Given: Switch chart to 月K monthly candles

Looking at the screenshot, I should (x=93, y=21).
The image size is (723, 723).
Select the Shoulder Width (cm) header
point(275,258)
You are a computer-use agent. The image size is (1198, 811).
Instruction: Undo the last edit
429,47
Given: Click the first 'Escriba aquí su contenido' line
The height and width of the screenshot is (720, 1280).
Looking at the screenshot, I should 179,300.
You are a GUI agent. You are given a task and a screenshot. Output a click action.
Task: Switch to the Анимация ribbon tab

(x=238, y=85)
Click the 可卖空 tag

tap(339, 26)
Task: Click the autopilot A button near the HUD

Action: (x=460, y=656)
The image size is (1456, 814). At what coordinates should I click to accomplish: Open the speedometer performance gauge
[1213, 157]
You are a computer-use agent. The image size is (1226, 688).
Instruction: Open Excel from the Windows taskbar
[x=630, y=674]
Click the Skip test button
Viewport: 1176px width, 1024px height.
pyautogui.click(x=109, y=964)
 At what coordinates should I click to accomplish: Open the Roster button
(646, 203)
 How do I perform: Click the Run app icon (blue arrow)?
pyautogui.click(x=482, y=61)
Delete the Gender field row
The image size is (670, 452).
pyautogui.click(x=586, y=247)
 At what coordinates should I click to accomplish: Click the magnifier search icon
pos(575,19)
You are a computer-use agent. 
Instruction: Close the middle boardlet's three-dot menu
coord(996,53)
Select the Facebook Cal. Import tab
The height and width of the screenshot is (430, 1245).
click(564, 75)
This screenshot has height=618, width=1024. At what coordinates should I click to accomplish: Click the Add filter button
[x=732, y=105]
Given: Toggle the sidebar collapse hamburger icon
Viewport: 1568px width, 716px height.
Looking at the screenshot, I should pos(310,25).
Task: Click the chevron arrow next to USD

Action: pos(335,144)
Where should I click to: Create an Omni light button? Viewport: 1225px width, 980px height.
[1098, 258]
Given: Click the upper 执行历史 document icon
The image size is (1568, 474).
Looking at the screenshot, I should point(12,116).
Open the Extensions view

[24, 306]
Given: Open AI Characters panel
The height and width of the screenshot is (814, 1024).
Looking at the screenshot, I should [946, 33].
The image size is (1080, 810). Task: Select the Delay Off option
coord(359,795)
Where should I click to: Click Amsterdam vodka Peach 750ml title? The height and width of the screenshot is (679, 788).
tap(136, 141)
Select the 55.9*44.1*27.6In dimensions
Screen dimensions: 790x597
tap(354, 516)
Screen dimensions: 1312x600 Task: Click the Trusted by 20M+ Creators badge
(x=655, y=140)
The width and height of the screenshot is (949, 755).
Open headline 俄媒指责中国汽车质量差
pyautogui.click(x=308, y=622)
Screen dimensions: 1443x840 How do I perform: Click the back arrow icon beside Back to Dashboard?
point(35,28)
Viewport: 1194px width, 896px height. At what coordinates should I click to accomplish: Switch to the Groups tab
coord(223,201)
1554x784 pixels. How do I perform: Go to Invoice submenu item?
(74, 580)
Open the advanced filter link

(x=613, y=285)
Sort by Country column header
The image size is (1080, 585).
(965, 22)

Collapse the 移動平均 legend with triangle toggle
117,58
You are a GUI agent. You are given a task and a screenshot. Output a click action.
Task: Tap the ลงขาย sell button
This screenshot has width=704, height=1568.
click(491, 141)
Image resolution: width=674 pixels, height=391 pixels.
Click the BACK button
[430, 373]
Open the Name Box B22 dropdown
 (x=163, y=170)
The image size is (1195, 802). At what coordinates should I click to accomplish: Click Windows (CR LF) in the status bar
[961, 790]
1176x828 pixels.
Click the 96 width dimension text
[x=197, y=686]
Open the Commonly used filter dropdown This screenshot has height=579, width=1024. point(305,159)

WHAT THE EXERCISE ASKS: Among the lines in the material above, some may hold "agent". State how many do, and add nothing.

REPLY: 5